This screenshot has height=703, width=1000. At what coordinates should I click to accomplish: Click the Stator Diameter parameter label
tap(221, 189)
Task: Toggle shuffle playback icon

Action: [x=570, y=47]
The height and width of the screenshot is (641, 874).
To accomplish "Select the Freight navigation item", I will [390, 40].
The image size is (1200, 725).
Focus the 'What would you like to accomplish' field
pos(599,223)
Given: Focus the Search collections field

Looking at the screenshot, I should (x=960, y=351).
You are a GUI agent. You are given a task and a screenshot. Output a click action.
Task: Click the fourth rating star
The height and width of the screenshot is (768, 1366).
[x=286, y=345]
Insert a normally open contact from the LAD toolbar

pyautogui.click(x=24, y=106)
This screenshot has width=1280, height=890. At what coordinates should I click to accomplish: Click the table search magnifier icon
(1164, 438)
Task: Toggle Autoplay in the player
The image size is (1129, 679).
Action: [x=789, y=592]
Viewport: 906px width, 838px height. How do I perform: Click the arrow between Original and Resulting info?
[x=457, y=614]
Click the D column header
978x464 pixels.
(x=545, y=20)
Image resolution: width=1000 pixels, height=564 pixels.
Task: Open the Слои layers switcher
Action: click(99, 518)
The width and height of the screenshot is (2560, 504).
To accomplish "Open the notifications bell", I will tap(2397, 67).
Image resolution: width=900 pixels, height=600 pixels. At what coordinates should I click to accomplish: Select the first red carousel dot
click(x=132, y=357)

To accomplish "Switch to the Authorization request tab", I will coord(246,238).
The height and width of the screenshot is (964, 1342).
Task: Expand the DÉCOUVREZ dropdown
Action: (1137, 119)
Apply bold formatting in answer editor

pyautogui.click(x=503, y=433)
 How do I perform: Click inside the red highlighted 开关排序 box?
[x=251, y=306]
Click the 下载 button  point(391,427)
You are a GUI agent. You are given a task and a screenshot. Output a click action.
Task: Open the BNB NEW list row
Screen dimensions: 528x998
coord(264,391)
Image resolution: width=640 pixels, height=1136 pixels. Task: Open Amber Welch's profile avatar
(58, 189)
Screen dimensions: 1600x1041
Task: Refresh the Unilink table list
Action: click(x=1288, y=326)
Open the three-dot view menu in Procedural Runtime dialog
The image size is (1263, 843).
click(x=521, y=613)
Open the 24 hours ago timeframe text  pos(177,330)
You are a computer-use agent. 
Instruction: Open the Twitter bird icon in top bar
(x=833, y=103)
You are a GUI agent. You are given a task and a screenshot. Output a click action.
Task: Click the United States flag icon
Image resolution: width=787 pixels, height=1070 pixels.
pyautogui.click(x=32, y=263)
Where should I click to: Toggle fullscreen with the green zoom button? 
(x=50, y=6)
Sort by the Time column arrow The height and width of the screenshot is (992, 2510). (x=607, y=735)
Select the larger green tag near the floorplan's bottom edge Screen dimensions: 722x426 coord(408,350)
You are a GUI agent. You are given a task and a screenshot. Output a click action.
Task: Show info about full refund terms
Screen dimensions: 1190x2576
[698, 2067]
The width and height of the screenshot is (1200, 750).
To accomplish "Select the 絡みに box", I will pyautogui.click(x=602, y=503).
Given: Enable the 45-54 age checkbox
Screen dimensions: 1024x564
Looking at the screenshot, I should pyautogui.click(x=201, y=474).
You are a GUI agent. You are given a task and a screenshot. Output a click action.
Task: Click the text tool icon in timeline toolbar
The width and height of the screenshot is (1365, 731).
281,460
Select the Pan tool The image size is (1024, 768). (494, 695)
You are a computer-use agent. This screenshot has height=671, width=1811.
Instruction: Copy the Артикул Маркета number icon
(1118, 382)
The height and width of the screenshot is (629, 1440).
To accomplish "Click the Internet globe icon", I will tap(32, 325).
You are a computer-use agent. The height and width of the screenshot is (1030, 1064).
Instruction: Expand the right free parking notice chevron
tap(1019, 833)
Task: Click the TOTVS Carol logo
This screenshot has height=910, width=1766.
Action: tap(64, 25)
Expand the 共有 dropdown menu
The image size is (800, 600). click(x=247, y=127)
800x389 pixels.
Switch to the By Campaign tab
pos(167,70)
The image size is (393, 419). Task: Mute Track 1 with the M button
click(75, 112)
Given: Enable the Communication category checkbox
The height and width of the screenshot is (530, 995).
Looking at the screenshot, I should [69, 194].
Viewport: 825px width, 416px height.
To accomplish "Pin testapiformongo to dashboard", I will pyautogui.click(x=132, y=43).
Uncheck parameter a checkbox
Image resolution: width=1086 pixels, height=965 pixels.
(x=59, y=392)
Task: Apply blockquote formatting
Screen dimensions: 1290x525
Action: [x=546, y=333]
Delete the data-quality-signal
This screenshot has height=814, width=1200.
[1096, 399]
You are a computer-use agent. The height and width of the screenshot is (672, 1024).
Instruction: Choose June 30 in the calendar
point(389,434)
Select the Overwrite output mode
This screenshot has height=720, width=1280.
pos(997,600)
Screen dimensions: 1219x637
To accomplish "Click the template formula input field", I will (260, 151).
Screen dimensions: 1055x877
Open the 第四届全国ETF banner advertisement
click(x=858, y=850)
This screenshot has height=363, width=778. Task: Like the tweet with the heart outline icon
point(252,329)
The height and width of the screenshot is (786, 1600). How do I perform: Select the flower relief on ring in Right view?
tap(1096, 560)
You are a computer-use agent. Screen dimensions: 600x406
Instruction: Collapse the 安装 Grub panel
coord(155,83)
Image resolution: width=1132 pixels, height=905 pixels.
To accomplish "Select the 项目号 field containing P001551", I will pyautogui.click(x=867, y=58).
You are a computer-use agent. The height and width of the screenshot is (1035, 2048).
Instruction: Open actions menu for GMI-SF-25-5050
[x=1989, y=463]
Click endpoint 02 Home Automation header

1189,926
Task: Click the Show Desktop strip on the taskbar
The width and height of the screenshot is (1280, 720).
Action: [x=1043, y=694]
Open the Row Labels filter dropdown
::::::
__WHAT IS REQUIRED__
Restate word for word the lines of the data above, starting at the line containing "The image size is (393, 419)." and ending at the line containing "Viewport: 825px width, 416px height.", both included, and nothing more.

__EXPECTED ANSWER__
The image size is (393, 419). Task: Mute Track 1 with the M button
click(75, 112)
Given: Enable the Communication category checkbox
The height and width of the screenshot is (530, 995).
Looking at the screenshot, I should [69, 194].
Viewport: 825px width, 416px height.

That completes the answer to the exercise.